## Instructions for the task
Report how many lines of the records contain the string "height", with case counting, and give only the number.

# START OF Exercise input

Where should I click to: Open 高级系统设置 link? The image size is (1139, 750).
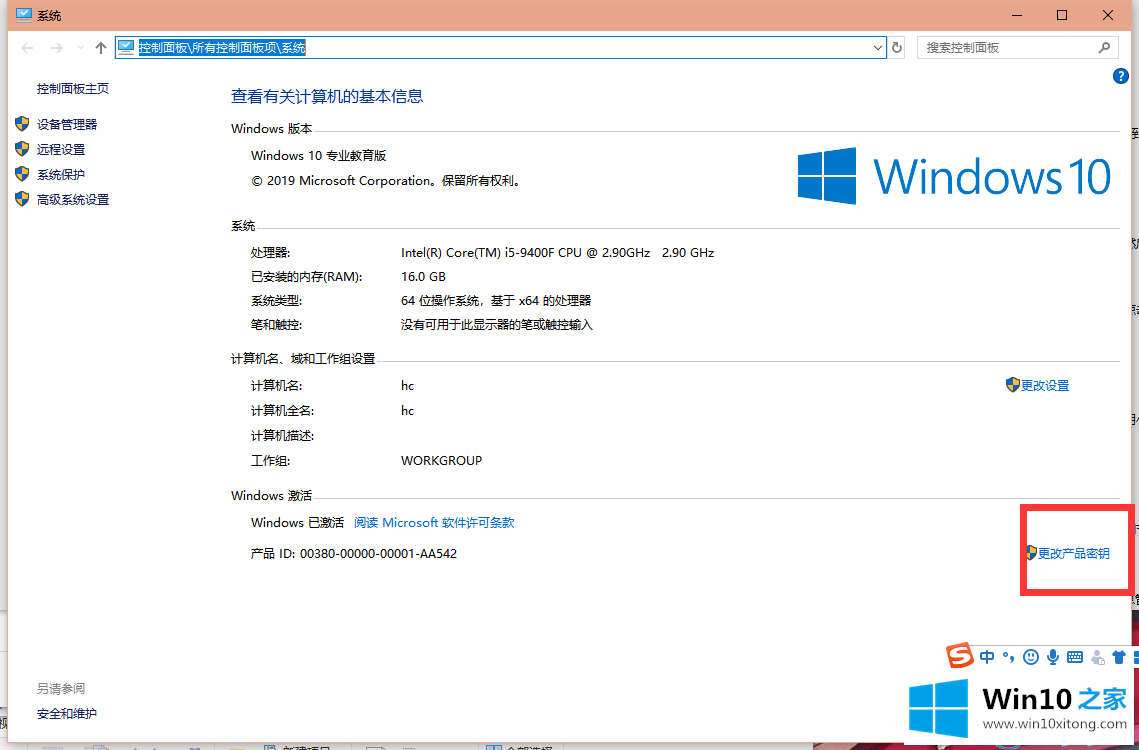(x=73, y=199)
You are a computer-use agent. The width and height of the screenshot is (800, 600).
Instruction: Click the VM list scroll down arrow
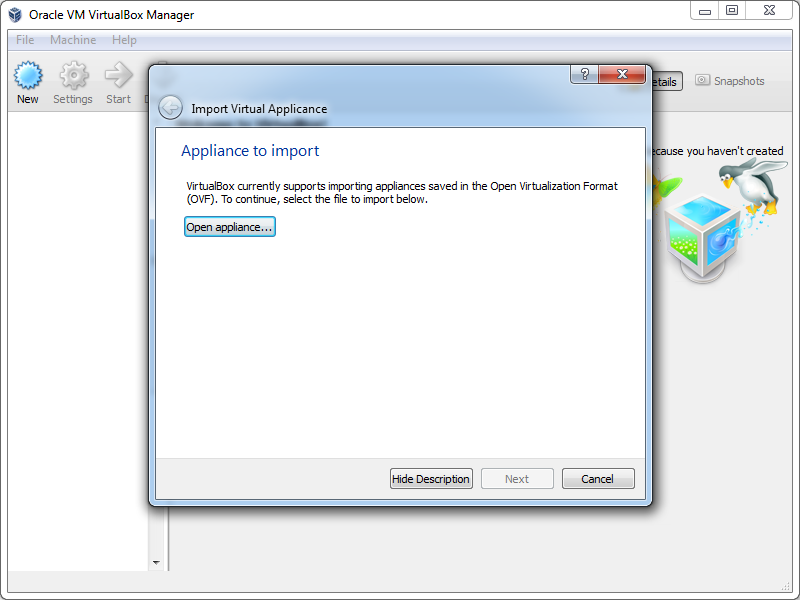(156, 562)
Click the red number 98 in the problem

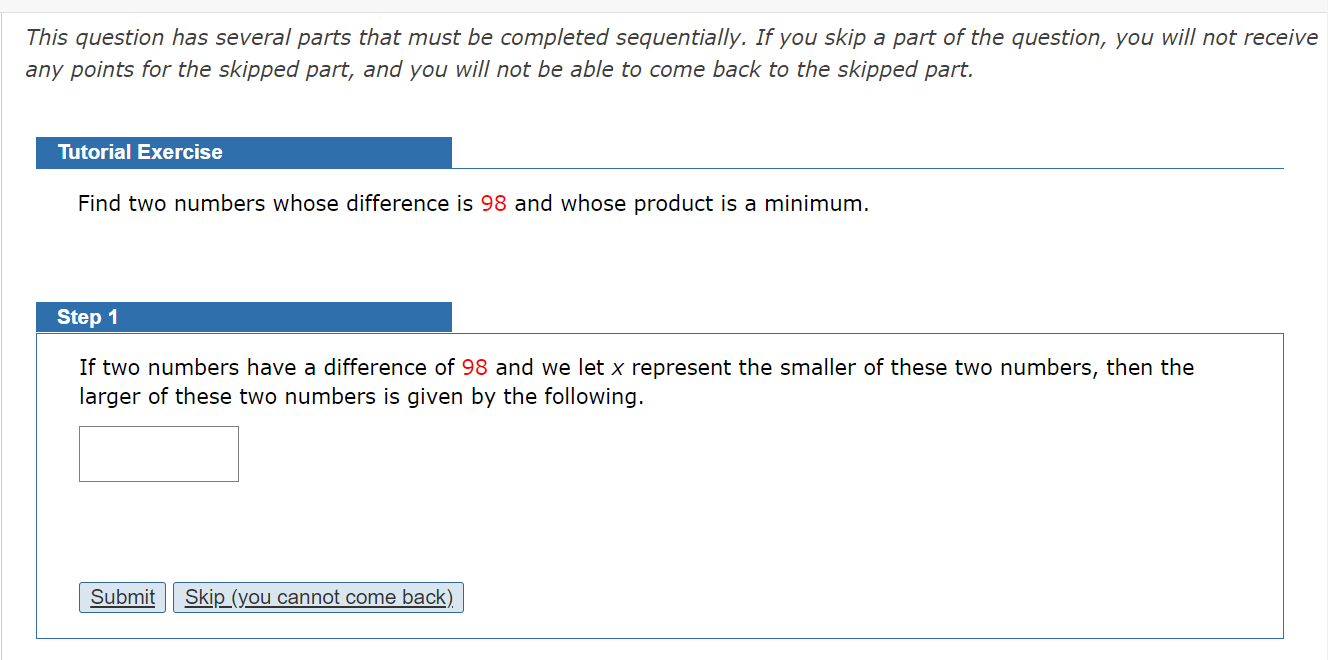[492, 203]
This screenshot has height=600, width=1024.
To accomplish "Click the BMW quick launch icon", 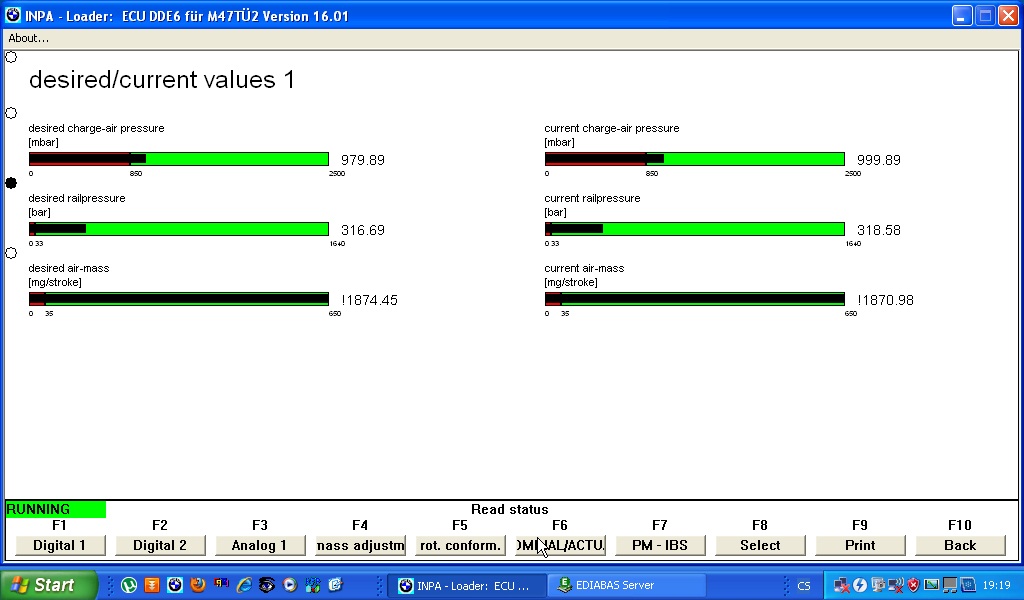I will tap(175, 585).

# END OF Exercise input

## Written answer
2